Rothschild Bioscience Managers Limited (RBM), the Australian operating arm of the Rothschild Bioscience Unit, in May signed a licence agreement with the Australian government to operate a new fund, the Australian Bioscience Trust (ABT), under the new Innovation Investment Fund (IIF) programme.

Under this programme, the Australian Federal Government will provide an initial A$130 million (ecu 70 million) of venture funding for smaller technology-based companies to support the commercialisation of innovative products and technologies. The money will be deployed through selected venture funds in a ratio of as much as 2:1 with private sector investors. RBM is the only non-Australian fund manager and the only biotechnology and healthcare specialist among the five groups granted licences so far under the IIF programme.

The Bioscience Unit has raised A$15 million from private sector investors for ABT. The IIF will provide an additional A$27.5 million, making a total of A$42.5 million (ecu 22.9 million) available for investment in Australian companies commercialising new technologies in the bioscience field. Jeremy Curnock Cook, managing director of the Rothschild Bioscience Unit, said ABT is likely to co-invest with other Rothschild-managed biotechnology funds, particularly Biotechnology Investments Limited (BIL), which has been active in the Australian market since the late 1980s and has stepped up its activities in the region over the past three years.

ABT was raised from both corporate and institutional investors. Jeremy Curnock Cook explained that RBM set out to bring in a corporate investor with a good feel for the technologies and opportunities being developed in Australia, to fill a similar role to that played by Zeneca in the International Biotechnology Trust. Commonwealth Serum Labs is the cornerstone corporate investor in ABT and the Australian university lecturers’ pension fund, TESS, is the largest institutional participant.

A team of three, headed by Rothschild Bioscience Unit Director Geoff Brooke, will manage ABT out of RBM’s Melbourne office, calling on what Jeremy Curnock Cook described as the “travelling expertise” of the rest of the unit.

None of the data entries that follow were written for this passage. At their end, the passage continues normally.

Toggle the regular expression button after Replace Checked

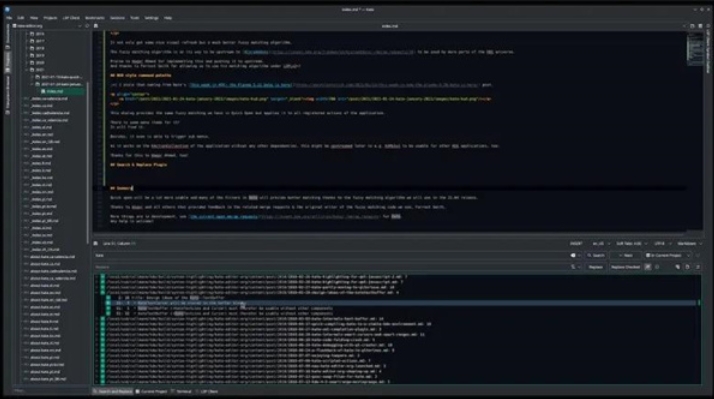(648, 267)
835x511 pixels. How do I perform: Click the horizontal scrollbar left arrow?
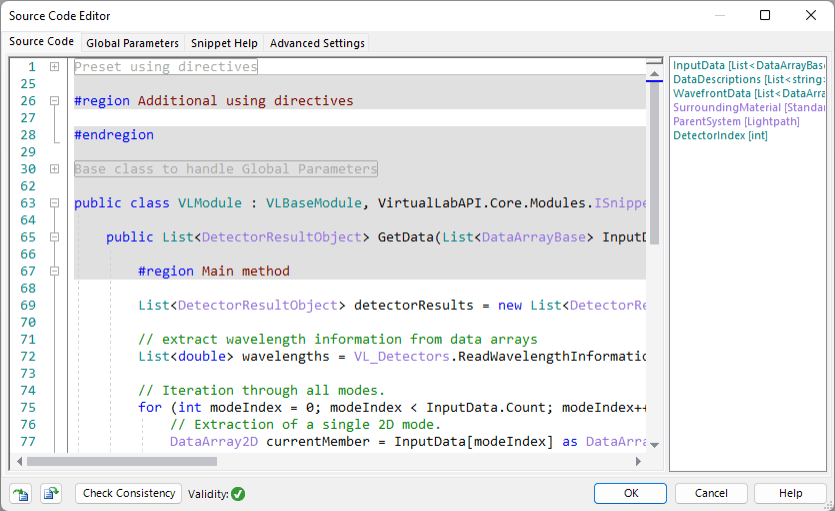point(19,461)
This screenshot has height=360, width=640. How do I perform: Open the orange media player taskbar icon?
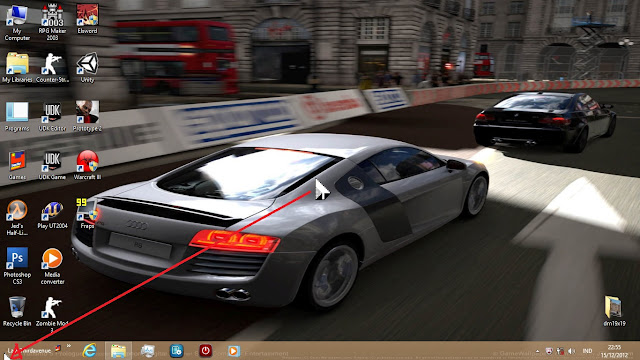point(233,351)
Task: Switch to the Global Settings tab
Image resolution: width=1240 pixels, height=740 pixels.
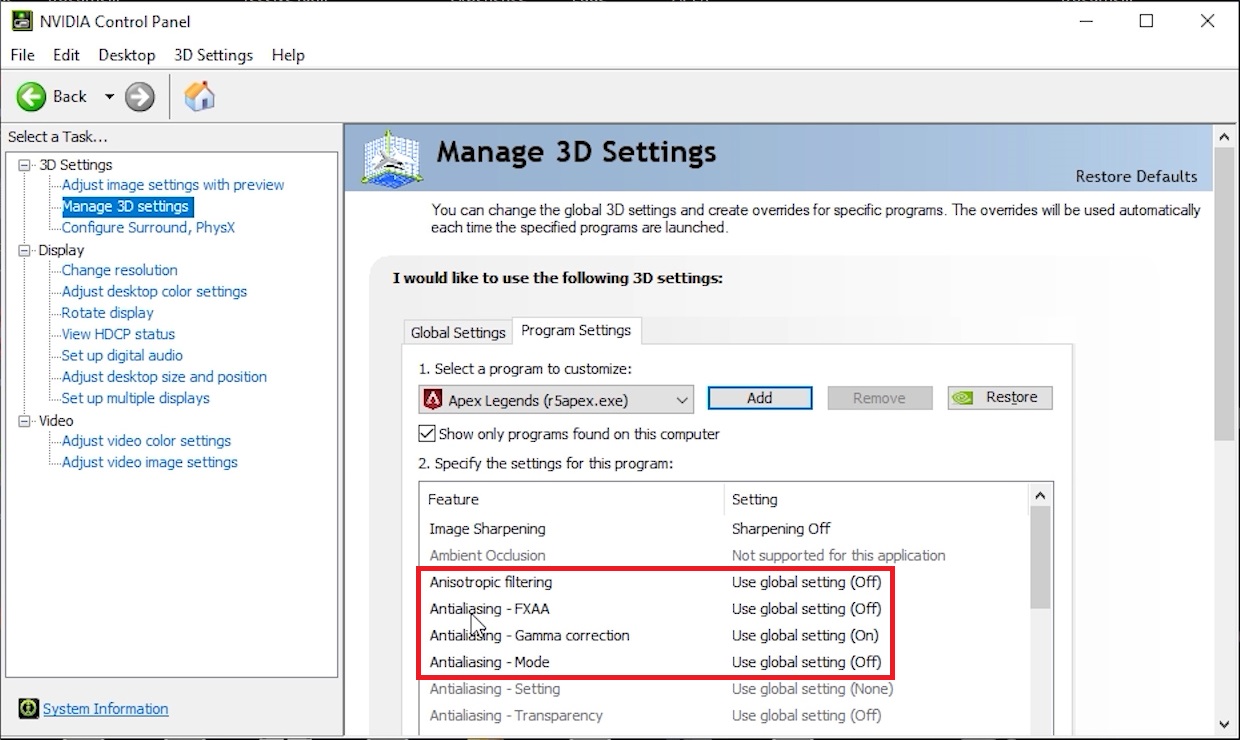Action: 458,333
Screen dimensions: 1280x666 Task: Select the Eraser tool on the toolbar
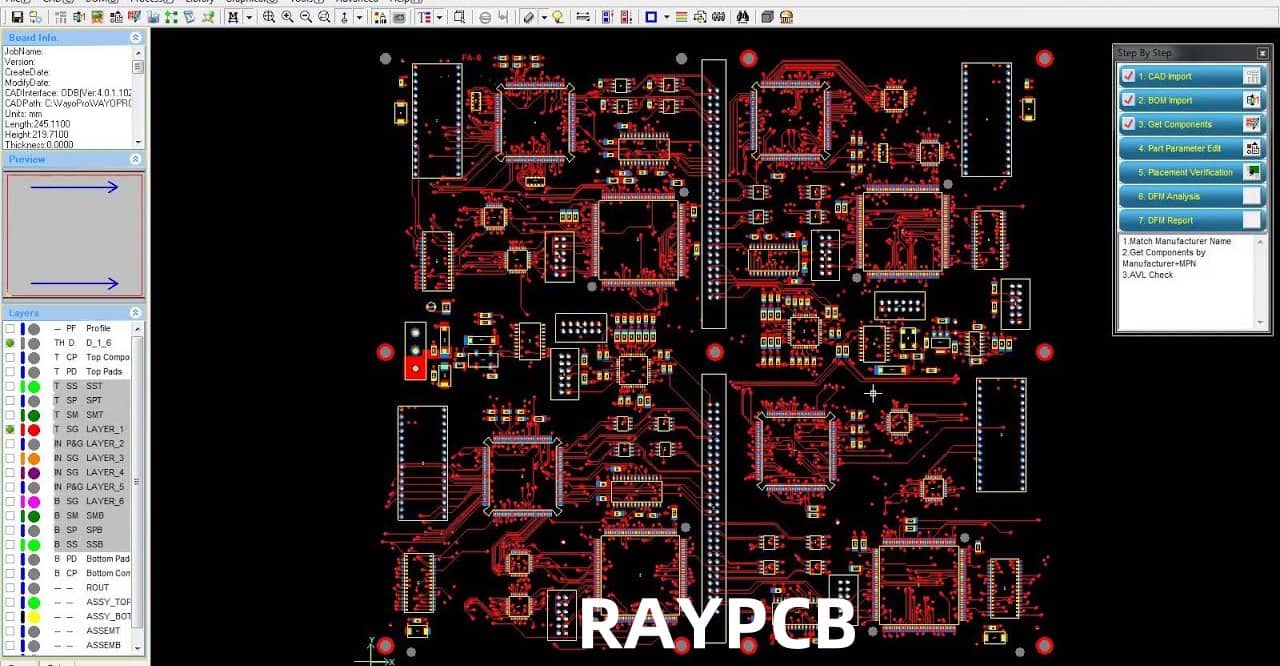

Jeremy Curnock Cook said the establishment of ABT represented “another piece in the Rothschild Bioscience Unit’s international jigsaw puzzle”. The unit is pursuing a strategy of “picking off territories where the science base is of high quality, but investors are still at an early stage of the learning process when it comes to dealing with smaller high-technology companies”, he said.

Later this year, the Bioscience Unit hopes to expand its operations through a Canadian fund “similar in size and concept to ABT”, and is also contemplating establishing a dedicated vehicle for Continental Europe, although the group regards that as “a less pressing priority”, Jeremy Curnock Cook said.